I numeri non migliorano certamente, se teniamo conto della comunità trans. In quel caso, più del 55% delle persone intervistate hanno avuto un qualche tipo di conflitto. Di cui almeno il 50% di essi non si è risolto in maniera positiva.
«Mi piacerebbe vedere un mondo – commenta la direttrice al controllo sicurezza sui posti di lavoro della Stonewall, Kate Williams – dove ogni persona LGBTQ+ è al sicuro e trattata al meglio, come chiunque altro. Ma questi dati, non sono altro che la prova dimostrante il fatto che le persone LGBT+ sono ancora soggette a discriminazioni sul posto di lavoro».
Il dato più allarmante è proprio la percentuale di conflitti che rimangono irrisolti. Infatti nel 51% dei casi di discriminazione, nel 49% dei casi di insulti/abusi verbali e nel 47% dei casi di aggressione fisica, non si è giunti ad alcun provvedimento.
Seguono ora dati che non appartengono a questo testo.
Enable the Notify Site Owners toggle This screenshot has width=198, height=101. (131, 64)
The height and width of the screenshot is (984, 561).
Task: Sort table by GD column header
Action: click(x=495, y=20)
La mancanza di sicurezza sul posto di lavoro
Melanie Green, ricercatrice presso il CIPD, ha spiegato come la ricerca suggerisca che troppe persone LGBTQ+ non si sentono al sicuro sul proprio posto di lavoro, al punto da sentirsi accettatə e libere di esprimere se stesse. «Questo – sottolinea Green – può decisamente avere un impatto negativo nei riguardi dei propri rapporti lavorativi il proprio livello di soddisfazione sul posto di lavoro. È ancora più drammatico sapere quante persone hanno visto i propri conflitti non venire risolti. Tutto ciò deve finire: ognuno di noi ha il diritto a sentirsi al sicuro e, soprattutto, se stessə sul posto di lavoro».
Sebbene diverse aziende abbiano dei safe space o gruppi di ascolto, questo tipo di servizio è disponibile solo per il 40% delle persone trans e solo il 50% di loro si sentono libere di partecipare, in maniera attiva e coinvolta, ai meeting e agli eventi sociali della propria azienda.